RIS-Empowered Integrated Location Sensing and Communication with Superimposed Pilots
Wenchao Xia, Ben Zhao, Wankai Tang, Yongxu Zhu, Kai-Kit Wong, Sangarapillai Lambotharan, Hyundong Shin
TL;DR
This work tackles RIS-assisted integrated sensing and communication without prior CSI or UE position information by introducing a location-coherence frame that combines a sensing phase with superimposed pilot transmission. It develops a rigorous location-estimation framework based on FIM and CRB analysis, implements a 2D-FFT/IFFT approach for UE localization to support channel estimation, and derives a closed-form, deterministic bound on ergodic uplink rate under SP that enables RIS phase optimization via a GA. The proposed scheme demonstrates submeter localization accuracy for moderate UE-RIS distances, and substantial sum-rate gains from RIS-aided SP compared to regular pilots, improving spectral efficiency while maintaining robust localization. The results highlight the viability of joint sensing and communication with RIS under mobility, providing a practical pathway for ISAC/DFRC in next-generation networks.
Abstract
In addition to enhancing wireless communication coverage quality, reconfigurable intelligent surface (RIS) technique can also assist in positioning. In this work, we consider RIS-assisted superimposed pilot and data transmission without the assumption availability of prior channel state information and position information of mobile user equipments (UEs). To tackle this challenge, we design a frame structure of transmission protocol composed of several location coherence intervals, each with pure-pilot and data-pilot transmission durations. The former is used to estimate UE locations, while the latter is time-slotted, duration of which does not exceed the channel coherence time, where the data and pilot signals are transmitted simultaneously. We conduct the Fisher Information matrix (FIM) analysis and derive \text {Cramér-Rao bound} (CRB) for the position estimation error.
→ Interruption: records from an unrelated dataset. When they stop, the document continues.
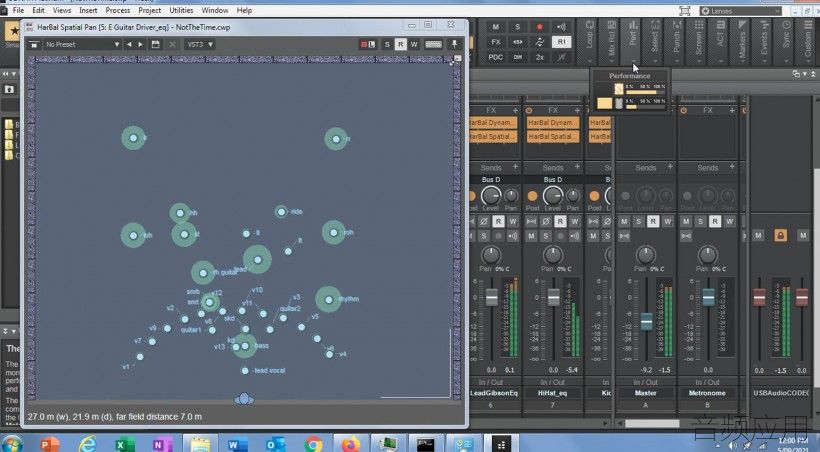Open the plugin keyboard icon
Viewport: 820px width, 452px height.
tap(434, 44)
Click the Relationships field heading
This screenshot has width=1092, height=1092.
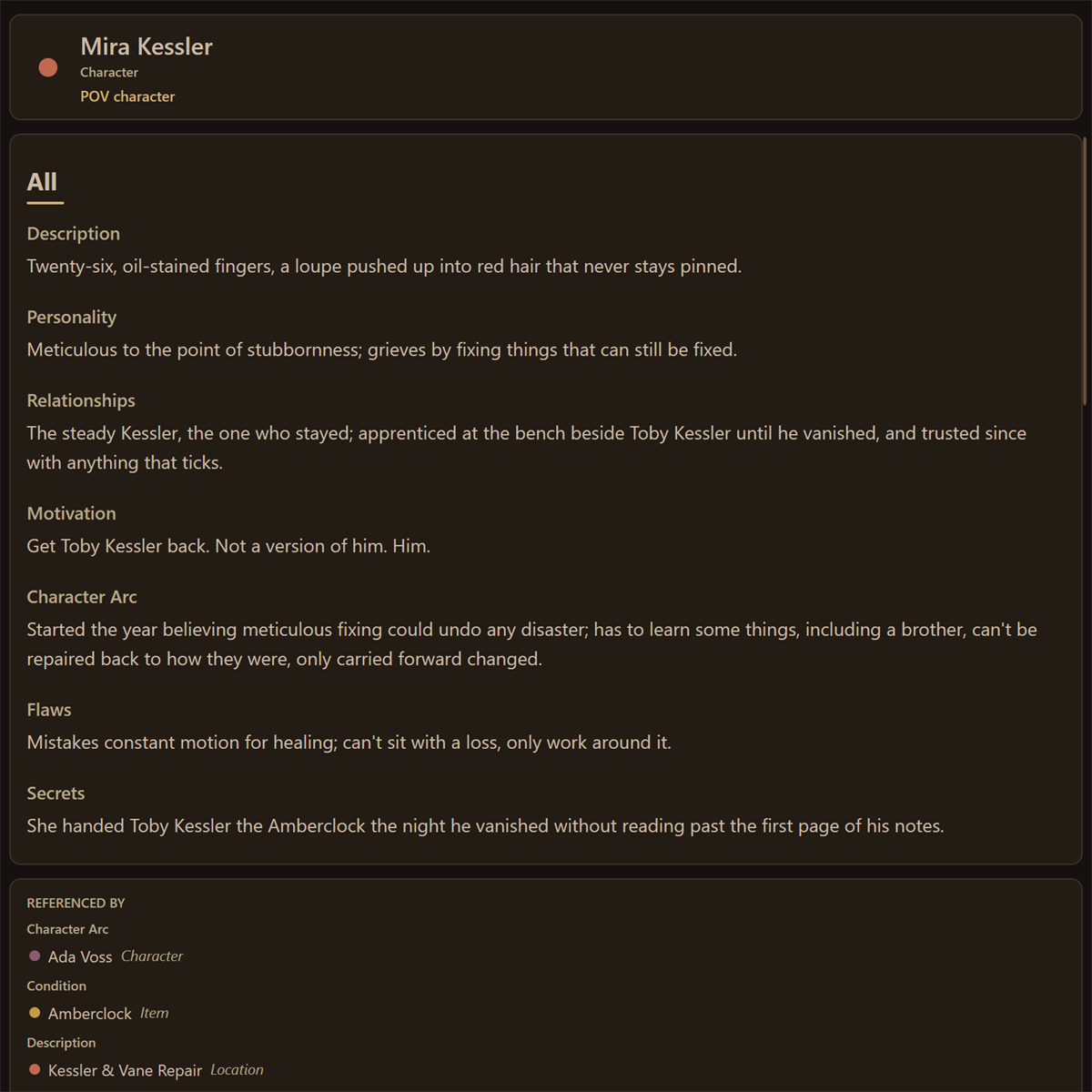tap(81, 401)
The inverse fast Fourier transform (IFFT) is adopted to obtain the estimation results of UE positions, which are then exploited for channel estimation. Furthermore, we derive the closed-form lower bound of the ergodic achievable rate of superimposed pilot (SP) transmission, which is used to optimize the phase profile of the RIS to maximize the achievable sum rate using the genetic algorithm. Finally, numerical results validate the accuracy of the UE position estimation using the IFFT algorithm and the superiority of the proposed SP scheme by comparison with the regular pilot scheme.